A failure case occurred when MIGC generate "2 cats and 3 dogs".
When I used MIGC to generate "2 cats and 3 dogs", I found that the first dog below would still look like a "cat". Is there any way to improve this result?
I am using realisticVisionV51_v51VAE.safetensors, here are my parameters:
rompt_final = [['4k, best quality, masterpiece, ultra high res, ultra detailed,a cat,a cat,a dog,a dog,a dog,grass', 'a cat', 'a cat', 'a dog', 'a dog', 'a dog', 'grass']] bboxes = [[[0.078125, 0.09375, 0.390625, 0.359375], [0.515625, 0.09375, 0.859375, 0.359375], [0.078125, 0.515625, 0.34375, 0.90625], [0.421875, 0.515625, 0.671875, 0.921875], [0.71875, 0.484375, 0.953125, 0.921875], [0.015625, 0.015625, 0.984375, 0.96875]]] negative_prompt = 'worst quality, low quality, watermark, text, blurry' seed = 12573842233801288171 seed_everything(seed) image = pipe(prompt_final, bboxes, num_inference_steps=50, guidance_scale=8, MIGCsteps=25, NaiveFuserSteps=25, aug_phase_with_and=False, negative_prompt=negative_prompt).images[0]
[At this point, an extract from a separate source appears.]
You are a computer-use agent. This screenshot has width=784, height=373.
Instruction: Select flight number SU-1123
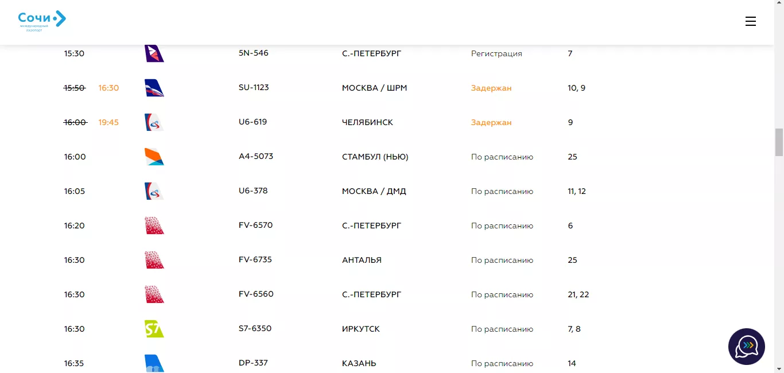tap(254, 88)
And here are the images generated by MIGC:
"cat" and "dog" are two very similar tokens, which can easily lead to attribute leakage during cross-attention. You can increase NaiveFuserSteps to 50 (i.e., consistent with num_inference_steps=50) to avoid attribute leakage in the last 25 steps of sampling.
image = pipe(prompt_final, bboxes, num_inference_steps=50, guidance_scale=8, MIGCsteps=25, NaiveFuserSteps=50, aug_phase_with_and=False, negative_prompt=negative_prompt).images[0]
Here are the results:
I also face the same problem with SD1.4
prompt_final = [['masterpiece, best quality, gray colored cat, white colored fox', 'gray colored cat',
'white colored fox']]
bboxes = [[[0.5625, 0.101875, 0.984375, 0.5275],
[0.171875, 0.109375, 0.46875, 0.515625]]]
@yuntaodu Thank you for your interest in our work. As a result, have you set NaiveFuserSteps to be consistent with num_inference_steps to avoid attribute leakage to the greatest extent?